GIVEN PASSAGE:
• • •

This is related to my first complaint about PyPI above. When I install software on my computer, I want to read the docs that are local to the installed version. There are two reasons for this:

  1. I don’t want to accidentally read docs for a different version than what is installed.
  2. I want to be able to read documentation when the internet is out.

Because the documentation of Python packages is so free form, people end up hosting their docs on random websites. That’s fine, I guess, but people end up not including the documentation in the installed module. For example, if you install boltons, you’ll note that while you can run pydoc boltons, there is no way to see this page via pydoc. Pretty frustrating.

On top of that, the documentation by convention is reStructuredText. rst is fine, as a format. It’s like markdown or POD (Perl’s documentation format) or whatever. But there are (at least) two very frustrating issues with it:

  1. There is no general linking format. In Perl, if I do L<DBIx::Class::Helpers>, it will link to the doc for that module. Because of the free form documentation in Python, this is impossible.
  2. It doesn’t render at all with pydoc; you just end up seeing all the noisy syntax.

And it gets worse! There is documentation for core Python that is stored on a wiki! A good example is the page about the time complexity of various builtins. There is no good reason for this documentation to not be bundled with the actual Python release.

matt’s script archive

As much as the prescriptivism of Python exists to encourage the community to write things in a similar style; a ton of old code still exists that is just as crappy as all the old Perl code out there.

I love examples, and I have a good one for this. My little Python project involves parsing RSS (and Atom) feeds. I asked around and was pointed at feedparser. It’s got a lot of shortcomings. The one that comes to mind is, if you want to parse feeds without sanitizing the included html, you have to mutate a global. Worse, this is only documented in a comment in the source code.

Unicode

Python has this frustrating behaviour when it comes to printing Unicode. Basically if the programmer is printing Unicode (the string is not bytes, but meaningful characters) to a console, Python assumes that it can encode as UTF8. If it’s printing to anything else it defaults to ASCII and will often throw an exception. This means you might have some code that works perfectly well when you are testing it Interactively, and when it happens to print just ASCII when redirected to a file, but when characters outside of ASCII show up it throws an exception. (Try it and see: python -c 'print(u"\u0420")' | cat) (Read more here.)

It’s also somewhat frustrating that the Python wiki complains that Python predates Unicode and thus cannot be expected to support it, while Perl predates even Python, but has excellent support for Unicode built into Perl 5 (the equivalent of Python 2.x.) A solid example that I can think of is that while Python encourages users to be aware of Unicode, it does not give users a way to compare strings ignoring case. Here’s an example of where that matters; if we are ignoring case, “ß” should be equal to “ss”. In Perl you can verify this by running: perl -Mutf8 -E'say "equal" if fc "ß" eq fc "ss"'. In Python one must download a package from PyPI which is documented as an order of magnitude slower than the core version from Python 3.

SIGPIPE

In Unix there is this signal, SIGPIPE, that gets sent to a process when the pipe it is writing to gets closed. This can be a simple efficiency improvement, but even ignoring efficiency, it will get used. Imagine you have code that reads from a database, then prints a line, then reads, etc. If you wanted the first 10 rows, you could pipe to head -n10 and both truncate after the 10th line and kill the program. In Python, this causes an exception to be thrown, so users of Python programs who know and love Unix will either be annoyed that they see a stack trace, or submit annoying patches to globally ignore SIGPIPE in your program.


Overall, I think Python is a pretty great language to have available. I still write Perl most of the time, but knowing Python has definitely been helpful. Another time I’ll write a post about being a polyglot in general.

Posted Thu, Apr 21, 2016

• • •

RAW DATA:

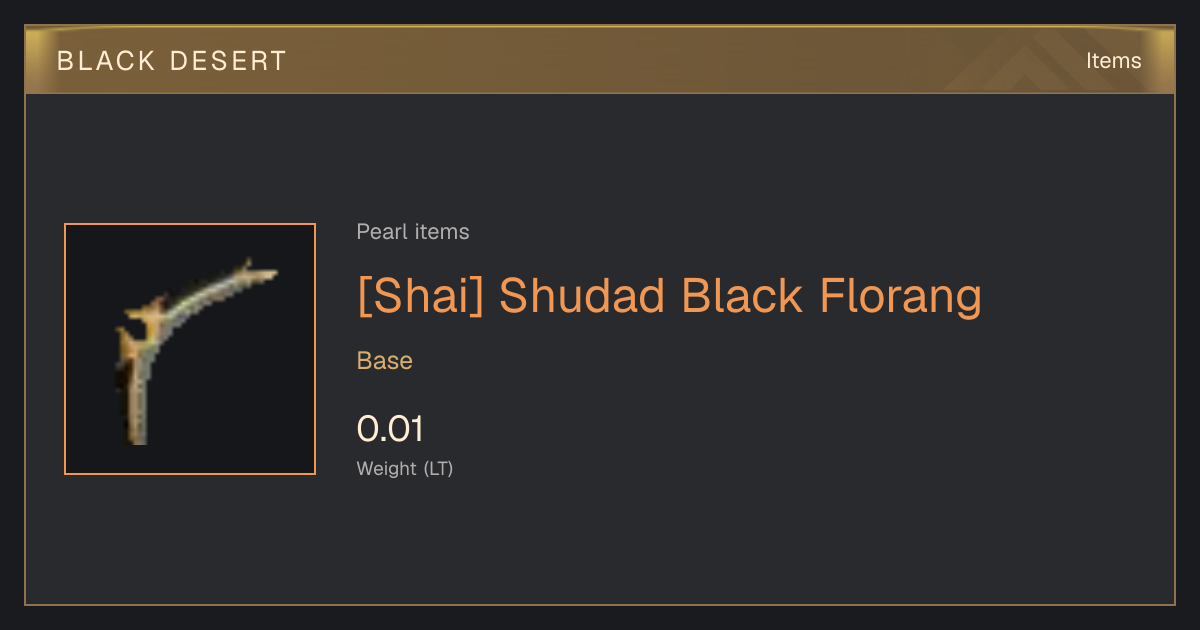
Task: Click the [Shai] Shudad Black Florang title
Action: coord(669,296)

• • •

AIM:
In the passage about Python's frustrations, what must a user of feedparser do to parse feeds without sanitizing the included html?

RESPONSE BELOW:
They have to mutate a global.